Buffy: Season 11 #5 finds Buffy embracing her role as a trustee within the supernatural internment camp known as a “safe zone,” and while the job allows her the benefit of extra blood rations for her vampire boyfriend, her new position puts her even more at odds with the demons and vampires also contained within the camp’s fences. As the situation becomes more desperate, Buffy gains more credibility with the camp’s guards and moves up to overseeing the demonic work crews that travel outside the camp each day. The more she sees of the work crews and the projects, the more Buffy become convinced that escape from the camp for her, Willow, and Spike is an absolute necessity.
Compromise seems to be the theme of Gage’s fifth issue of the season, as we see our core characters of Buffy and Willow each forced to accept choices they are not completely comfortable with in an attempt to survive the dire situation they find themselves in. Buffy has taken on a position that aligns her with her oppressors and labels her a traitor among her supernatural peers, while Willow is considering draining other Wiccans’ magical abilities permanently so that they can escape the dangers of the camp and reenter society.

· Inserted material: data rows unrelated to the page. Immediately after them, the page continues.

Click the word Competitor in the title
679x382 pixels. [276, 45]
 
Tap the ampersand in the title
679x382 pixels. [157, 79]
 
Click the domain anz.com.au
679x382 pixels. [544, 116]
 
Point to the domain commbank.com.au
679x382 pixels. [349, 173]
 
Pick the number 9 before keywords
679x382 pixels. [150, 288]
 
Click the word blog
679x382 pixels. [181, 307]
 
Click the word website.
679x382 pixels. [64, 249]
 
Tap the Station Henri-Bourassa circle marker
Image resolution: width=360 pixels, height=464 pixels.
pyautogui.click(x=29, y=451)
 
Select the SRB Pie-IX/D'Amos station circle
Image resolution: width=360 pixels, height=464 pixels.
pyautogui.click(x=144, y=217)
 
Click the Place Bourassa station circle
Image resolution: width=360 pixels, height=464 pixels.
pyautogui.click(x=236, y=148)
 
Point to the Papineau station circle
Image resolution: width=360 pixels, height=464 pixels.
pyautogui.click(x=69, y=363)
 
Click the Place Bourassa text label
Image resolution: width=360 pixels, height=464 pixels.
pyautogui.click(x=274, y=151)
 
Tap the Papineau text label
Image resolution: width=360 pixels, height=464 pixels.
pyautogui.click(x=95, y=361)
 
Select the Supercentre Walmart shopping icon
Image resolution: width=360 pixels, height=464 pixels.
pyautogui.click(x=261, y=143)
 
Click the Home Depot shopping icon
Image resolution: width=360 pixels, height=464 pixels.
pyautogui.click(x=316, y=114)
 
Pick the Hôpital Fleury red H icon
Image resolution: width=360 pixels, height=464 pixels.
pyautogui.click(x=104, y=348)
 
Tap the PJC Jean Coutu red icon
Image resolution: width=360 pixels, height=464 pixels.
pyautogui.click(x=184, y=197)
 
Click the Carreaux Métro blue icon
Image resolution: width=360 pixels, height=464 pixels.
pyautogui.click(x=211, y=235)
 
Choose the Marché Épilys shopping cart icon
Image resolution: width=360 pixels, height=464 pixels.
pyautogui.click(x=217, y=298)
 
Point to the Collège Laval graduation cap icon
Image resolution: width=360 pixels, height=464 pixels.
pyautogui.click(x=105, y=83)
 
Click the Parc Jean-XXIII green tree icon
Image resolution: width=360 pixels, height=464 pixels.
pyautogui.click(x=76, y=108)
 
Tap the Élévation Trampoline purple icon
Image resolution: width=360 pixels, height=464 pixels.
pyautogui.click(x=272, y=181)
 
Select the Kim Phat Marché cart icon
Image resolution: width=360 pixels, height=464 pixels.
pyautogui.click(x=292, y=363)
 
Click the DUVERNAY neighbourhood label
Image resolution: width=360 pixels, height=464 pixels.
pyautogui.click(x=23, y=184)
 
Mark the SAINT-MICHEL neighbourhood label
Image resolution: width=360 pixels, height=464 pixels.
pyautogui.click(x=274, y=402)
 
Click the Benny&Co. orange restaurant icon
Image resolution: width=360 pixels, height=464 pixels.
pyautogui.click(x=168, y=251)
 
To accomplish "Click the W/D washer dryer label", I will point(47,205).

While Willow is able to help a few of her friends get released from the camp, the concept of permanently removing someone’s connection to magic in exchange for their freedom is something the redhead compares to cutting off another’s hand. Still, she doesn’t rule it out, as it may mean the difference between life and death for the vulnerable Wiccans locked in with malnourished demons and vampires. And when it comes to Buffy, the unsavory association attached to her through her trustee’s badge is made chillingly clear when one of her supervisors allows the execution of a desperate amphibious prisoner attempting to escape in a particularly sobering moment for a series quite accustomed with violence towards demons.
Jeanty, once again, is a joy to have back on a Buffy book. His pencils are amazing, beautiful, and full of energy. There’s a reason Jeanty was hand-picked by Joss Whedon as the comic artist to bring the first canon Buffy series to life, and Buffy: Season 11 #5 clearly demonstrates the skills that won him that noteworthy position. Further more, Jeanty’s art is only improved by the bold inks of Dexter Vines and vibrant colors of Dan Jackson.
- In this issue, Buffy takes on the roll of protector once again. In all honesty, being a trustee isn’t that much different than the type of “slaying” Buffy’s been doing until recently in San Francisco. Over the years, the Slayer has morally matured and advanced to a place where she doesn’t mindlessly slaughter any random vampire or demon she crosses paths with. In the most current seasons, Buffy spends more time operating as a peacekeeper between supernatural and natural beings, and this is a very similar duty to her mission inside the “safe zone.”
- There’s something very ominous about Willow’s question to Buffy about whether the government safe zones are still temporary and will eventually be shut down. In addition, what’s in the restricted areas Buffy’s denied access to? What secret project does the government have the demon crews working on? And, as Willow asked, why is “a government cracking down on magic” building something that uses magic? What do they intend for the detainees filling these safe zones? While Willow is on edge, maybe even a little more than the others, it feels like something big (and most likely terrifying) is just around the bend for our characters and, possibly, the Buffyverse in general.
Buffy: Season 11 #5 is another big winner and one you can absolutely not miss if you’re a Buffy fan. This season represents some of Buffy’s best in the comic medium, and readers won’t be disappointed given the well-written characters, topical themes, and quality artists attached to the series.
Buffy: Season 11 #5 hits shelves today (Wednesday, March 22nd), so get out to your local comic book retailer and pick up a copy!
That’s all for now, my fellow comic book sniffers.